▶ [What to do]
Which lines in the items below contain the string "header"? Copy each of those lines, and treat uppercase and lowercase as different.

Saved entries:
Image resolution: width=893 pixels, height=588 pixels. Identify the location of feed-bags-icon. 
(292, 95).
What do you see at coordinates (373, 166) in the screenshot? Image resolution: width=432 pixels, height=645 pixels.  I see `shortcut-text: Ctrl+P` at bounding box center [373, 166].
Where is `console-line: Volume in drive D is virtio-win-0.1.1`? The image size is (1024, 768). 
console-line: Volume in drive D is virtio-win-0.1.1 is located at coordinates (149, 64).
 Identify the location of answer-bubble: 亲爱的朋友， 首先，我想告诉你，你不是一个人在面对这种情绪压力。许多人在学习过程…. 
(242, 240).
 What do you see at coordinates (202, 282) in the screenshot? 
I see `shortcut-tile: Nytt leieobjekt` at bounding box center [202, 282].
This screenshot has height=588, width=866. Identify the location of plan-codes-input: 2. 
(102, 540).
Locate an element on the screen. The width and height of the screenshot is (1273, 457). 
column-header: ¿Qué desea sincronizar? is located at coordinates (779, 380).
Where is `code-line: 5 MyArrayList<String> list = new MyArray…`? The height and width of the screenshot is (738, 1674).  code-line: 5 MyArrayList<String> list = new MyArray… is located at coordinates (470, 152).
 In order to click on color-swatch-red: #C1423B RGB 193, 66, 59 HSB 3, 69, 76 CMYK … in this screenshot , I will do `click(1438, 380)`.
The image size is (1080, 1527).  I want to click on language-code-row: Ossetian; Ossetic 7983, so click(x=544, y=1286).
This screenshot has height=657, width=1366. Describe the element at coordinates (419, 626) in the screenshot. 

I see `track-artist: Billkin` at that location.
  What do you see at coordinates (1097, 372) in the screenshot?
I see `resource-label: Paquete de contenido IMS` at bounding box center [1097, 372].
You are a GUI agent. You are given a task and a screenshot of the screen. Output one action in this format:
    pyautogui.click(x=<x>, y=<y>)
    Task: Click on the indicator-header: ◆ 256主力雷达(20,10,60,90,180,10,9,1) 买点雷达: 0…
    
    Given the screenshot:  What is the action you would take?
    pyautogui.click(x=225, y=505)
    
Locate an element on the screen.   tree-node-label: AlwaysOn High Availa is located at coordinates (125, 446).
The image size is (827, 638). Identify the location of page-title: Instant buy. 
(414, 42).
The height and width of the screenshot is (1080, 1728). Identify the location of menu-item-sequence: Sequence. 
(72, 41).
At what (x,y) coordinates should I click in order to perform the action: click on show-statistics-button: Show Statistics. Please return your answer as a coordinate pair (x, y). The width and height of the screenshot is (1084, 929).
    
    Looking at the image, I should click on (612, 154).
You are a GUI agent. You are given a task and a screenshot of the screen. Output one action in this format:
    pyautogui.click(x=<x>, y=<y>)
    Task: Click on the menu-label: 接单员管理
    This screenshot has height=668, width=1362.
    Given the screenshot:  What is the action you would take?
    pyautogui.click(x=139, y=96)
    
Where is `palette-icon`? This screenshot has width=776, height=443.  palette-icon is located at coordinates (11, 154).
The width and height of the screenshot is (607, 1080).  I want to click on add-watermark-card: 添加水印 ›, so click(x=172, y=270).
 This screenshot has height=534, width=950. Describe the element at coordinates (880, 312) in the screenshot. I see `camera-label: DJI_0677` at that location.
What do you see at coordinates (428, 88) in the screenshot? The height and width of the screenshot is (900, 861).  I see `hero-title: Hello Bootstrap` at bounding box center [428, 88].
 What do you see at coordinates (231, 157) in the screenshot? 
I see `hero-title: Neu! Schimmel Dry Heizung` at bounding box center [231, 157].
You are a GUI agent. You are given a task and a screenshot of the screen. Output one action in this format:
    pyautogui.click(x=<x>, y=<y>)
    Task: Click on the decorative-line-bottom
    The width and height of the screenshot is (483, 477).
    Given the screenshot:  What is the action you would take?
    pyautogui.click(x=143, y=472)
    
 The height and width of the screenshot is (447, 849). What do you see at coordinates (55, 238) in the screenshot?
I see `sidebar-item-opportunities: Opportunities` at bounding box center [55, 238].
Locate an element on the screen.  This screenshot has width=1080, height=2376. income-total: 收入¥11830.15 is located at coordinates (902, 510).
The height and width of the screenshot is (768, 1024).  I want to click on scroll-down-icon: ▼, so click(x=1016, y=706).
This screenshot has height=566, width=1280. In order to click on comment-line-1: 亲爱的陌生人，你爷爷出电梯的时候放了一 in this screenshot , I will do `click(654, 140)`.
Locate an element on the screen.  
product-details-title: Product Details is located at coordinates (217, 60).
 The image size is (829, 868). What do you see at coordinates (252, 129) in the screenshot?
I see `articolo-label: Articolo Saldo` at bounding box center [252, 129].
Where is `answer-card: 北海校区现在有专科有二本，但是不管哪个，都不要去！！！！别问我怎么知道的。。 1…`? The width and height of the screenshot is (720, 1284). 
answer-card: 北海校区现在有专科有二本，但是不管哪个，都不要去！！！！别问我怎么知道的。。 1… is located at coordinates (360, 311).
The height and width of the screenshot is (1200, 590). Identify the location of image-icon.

▶ [Completed exercise]
column-header: ¿Qué desea sincronizar? is located at coordinates (779, 380).
    Task: Click on the indicator-header: ◆ 256主力雷达(20,10,60,90,180,10,9,1) 买点雷达: 0…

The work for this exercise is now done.